■ BRIEF
Search the entries for the word "with". Copy each line in which it is found.

Stored data entries
__________

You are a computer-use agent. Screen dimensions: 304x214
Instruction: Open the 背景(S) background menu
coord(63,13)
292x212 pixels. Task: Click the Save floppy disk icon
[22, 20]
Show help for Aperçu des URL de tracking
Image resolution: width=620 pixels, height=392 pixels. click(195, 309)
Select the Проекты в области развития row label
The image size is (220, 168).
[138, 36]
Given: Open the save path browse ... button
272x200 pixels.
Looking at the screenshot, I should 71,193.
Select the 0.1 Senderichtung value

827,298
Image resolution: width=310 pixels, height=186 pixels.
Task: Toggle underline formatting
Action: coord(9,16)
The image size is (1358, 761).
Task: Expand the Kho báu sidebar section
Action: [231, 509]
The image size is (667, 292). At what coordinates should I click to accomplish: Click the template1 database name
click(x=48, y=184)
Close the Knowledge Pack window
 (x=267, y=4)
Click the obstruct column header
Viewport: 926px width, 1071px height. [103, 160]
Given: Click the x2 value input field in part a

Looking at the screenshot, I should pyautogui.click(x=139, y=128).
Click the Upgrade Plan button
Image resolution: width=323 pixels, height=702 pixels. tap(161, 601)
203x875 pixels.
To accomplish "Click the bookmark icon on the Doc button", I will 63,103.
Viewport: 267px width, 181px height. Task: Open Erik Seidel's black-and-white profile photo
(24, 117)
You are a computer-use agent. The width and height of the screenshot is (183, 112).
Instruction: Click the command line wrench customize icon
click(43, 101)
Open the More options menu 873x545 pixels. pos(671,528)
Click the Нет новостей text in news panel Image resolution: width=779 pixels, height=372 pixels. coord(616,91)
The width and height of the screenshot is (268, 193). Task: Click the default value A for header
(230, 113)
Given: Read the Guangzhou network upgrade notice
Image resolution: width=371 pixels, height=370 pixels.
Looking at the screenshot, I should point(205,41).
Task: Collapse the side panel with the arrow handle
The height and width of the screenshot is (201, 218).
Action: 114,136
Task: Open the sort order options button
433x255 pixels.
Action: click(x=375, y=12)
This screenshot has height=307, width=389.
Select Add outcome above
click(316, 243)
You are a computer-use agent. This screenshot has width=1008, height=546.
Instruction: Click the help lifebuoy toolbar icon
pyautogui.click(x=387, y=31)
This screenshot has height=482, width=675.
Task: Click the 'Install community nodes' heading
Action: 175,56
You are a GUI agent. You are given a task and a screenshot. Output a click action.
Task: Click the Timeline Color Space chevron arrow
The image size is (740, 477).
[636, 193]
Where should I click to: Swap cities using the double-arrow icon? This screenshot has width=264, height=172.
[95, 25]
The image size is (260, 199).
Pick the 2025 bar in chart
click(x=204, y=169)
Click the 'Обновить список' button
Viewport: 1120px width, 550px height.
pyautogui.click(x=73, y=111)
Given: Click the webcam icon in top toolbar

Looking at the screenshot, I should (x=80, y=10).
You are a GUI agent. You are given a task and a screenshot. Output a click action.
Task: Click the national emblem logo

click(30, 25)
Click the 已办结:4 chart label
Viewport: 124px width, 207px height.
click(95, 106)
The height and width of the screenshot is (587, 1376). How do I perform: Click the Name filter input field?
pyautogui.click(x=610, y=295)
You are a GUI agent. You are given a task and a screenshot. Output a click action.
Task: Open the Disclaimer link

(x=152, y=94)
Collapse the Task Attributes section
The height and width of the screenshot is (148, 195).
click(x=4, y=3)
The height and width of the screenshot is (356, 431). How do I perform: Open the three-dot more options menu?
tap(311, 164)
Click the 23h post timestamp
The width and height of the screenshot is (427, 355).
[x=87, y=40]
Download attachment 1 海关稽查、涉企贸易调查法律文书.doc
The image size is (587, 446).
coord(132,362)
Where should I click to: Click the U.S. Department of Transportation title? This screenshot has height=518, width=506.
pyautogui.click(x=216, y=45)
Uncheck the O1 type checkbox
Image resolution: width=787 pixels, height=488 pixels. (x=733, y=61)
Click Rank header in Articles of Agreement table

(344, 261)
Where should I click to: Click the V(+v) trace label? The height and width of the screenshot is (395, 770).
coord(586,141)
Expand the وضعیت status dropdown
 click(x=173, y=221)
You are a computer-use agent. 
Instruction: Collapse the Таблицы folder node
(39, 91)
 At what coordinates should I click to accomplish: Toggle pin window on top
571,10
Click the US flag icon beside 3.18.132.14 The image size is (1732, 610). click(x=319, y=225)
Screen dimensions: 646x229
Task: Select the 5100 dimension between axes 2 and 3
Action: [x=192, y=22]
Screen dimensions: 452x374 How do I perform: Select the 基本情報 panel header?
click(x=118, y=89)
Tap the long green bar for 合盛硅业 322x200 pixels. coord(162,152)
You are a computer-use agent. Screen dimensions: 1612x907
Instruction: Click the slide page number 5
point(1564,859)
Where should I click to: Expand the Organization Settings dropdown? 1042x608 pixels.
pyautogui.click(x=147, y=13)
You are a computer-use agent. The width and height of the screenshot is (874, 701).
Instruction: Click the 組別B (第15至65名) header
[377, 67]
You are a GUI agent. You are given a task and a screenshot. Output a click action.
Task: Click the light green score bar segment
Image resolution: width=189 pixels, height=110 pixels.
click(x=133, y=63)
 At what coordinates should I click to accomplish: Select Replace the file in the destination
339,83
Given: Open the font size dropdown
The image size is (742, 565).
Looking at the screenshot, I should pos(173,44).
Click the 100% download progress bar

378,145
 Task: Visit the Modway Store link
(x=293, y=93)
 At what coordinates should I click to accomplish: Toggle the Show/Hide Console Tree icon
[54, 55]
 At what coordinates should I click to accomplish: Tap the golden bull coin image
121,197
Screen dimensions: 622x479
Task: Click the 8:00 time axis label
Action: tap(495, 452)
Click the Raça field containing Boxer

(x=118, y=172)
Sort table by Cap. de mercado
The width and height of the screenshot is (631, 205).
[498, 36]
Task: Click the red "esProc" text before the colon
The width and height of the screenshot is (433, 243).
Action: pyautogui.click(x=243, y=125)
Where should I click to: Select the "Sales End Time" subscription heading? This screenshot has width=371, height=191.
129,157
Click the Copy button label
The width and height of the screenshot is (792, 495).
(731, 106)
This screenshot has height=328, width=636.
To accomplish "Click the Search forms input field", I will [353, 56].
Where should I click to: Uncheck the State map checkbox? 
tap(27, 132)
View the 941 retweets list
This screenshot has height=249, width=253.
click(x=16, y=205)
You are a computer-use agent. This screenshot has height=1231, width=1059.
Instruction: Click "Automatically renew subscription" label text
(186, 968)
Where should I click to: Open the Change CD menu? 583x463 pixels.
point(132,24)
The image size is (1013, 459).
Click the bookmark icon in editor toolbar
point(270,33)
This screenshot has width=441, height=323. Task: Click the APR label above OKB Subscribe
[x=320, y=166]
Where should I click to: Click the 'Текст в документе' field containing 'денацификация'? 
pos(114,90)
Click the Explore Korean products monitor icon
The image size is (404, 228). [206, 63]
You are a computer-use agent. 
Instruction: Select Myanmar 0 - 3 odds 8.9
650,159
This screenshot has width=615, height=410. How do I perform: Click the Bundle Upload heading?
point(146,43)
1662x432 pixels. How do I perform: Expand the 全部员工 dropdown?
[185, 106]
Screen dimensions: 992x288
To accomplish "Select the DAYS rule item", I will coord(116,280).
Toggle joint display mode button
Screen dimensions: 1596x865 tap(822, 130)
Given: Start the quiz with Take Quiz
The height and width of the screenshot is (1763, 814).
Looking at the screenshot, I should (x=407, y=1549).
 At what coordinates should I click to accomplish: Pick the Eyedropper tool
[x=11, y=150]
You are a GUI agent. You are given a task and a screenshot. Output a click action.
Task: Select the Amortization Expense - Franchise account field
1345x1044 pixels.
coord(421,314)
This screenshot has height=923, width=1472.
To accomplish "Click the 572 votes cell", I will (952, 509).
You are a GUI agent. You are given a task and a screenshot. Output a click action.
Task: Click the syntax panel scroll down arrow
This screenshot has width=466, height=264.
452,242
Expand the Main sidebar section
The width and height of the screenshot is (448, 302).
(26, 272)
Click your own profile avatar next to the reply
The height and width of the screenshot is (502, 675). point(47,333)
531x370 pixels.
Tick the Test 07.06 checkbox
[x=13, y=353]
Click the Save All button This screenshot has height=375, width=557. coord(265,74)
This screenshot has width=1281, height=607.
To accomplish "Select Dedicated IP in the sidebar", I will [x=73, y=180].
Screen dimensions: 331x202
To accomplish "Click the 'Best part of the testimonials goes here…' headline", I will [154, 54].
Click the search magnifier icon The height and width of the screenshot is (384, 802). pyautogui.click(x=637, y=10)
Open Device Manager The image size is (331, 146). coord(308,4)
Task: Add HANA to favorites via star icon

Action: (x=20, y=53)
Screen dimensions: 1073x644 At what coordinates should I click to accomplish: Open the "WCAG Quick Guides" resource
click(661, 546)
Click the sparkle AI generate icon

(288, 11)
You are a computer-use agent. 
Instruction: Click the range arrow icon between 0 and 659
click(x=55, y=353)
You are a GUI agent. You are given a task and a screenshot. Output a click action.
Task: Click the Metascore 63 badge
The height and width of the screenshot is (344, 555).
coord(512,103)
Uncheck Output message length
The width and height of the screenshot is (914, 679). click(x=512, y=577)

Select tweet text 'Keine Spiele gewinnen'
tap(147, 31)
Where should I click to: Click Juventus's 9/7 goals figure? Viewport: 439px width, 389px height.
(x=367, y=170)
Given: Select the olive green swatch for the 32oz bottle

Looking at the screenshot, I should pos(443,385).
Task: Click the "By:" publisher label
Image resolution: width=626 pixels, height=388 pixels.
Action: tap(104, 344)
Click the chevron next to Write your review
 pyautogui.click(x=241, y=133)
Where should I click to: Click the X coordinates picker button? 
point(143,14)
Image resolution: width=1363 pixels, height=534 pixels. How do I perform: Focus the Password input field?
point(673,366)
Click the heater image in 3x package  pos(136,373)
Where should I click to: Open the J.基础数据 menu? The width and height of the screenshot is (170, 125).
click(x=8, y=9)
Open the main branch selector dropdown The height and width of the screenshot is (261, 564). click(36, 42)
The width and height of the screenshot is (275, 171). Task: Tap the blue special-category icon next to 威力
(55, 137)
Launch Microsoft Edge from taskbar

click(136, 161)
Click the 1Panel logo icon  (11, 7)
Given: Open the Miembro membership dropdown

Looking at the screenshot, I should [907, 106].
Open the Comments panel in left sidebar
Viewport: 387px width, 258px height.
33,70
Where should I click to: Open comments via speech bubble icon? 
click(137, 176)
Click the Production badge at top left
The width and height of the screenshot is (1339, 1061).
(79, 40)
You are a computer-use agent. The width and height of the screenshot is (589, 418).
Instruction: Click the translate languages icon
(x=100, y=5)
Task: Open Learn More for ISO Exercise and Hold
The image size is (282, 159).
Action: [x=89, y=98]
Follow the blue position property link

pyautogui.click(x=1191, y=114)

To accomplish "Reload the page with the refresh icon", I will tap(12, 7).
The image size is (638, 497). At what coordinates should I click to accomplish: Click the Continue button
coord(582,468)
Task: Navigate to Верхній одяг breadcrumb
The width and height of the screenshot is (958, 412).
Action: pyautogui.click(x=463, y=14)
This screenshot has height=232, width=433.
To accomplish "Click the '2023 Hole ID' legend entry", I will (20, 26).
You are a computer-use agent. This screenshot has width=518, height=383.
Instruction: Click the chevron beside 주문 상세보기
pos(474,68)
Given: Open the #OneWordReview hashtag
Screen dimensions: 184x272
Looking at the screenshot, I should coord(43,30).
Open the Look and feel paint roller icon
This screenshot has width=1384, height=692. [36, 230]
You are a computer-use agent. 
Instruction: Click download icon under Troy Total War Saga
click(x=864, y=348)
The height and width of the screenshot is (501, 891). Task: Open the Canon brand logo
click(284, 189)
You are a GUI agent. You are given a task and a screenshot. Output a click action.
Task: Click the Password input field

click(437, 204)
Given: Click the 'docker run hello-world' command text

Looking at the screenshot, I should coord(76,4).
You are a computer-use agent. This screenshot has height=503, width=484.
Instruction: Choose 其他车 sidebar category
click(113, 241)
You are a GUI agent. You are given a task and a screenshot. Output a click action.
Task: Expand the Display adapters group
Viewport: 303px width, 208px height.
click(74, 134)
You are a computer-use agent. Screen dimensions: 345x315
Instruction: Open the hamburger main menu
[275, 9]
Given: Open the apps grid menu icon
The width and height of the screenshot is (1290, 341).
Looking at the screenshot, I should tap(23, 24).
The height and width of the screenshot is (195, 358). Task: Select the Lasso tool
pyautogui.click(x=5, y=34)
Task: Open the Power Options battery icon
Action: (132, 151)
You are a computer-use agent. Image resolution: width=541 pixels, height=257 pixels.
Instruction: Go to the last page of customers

__________

■ ANSWER TO THE PROBLEM
Task: Collapse the side panel with the arrow handle
Given: Start the quiz with Take Quiz
To accomplish "Reload the page with the refresh icon", I will tap(12, 7).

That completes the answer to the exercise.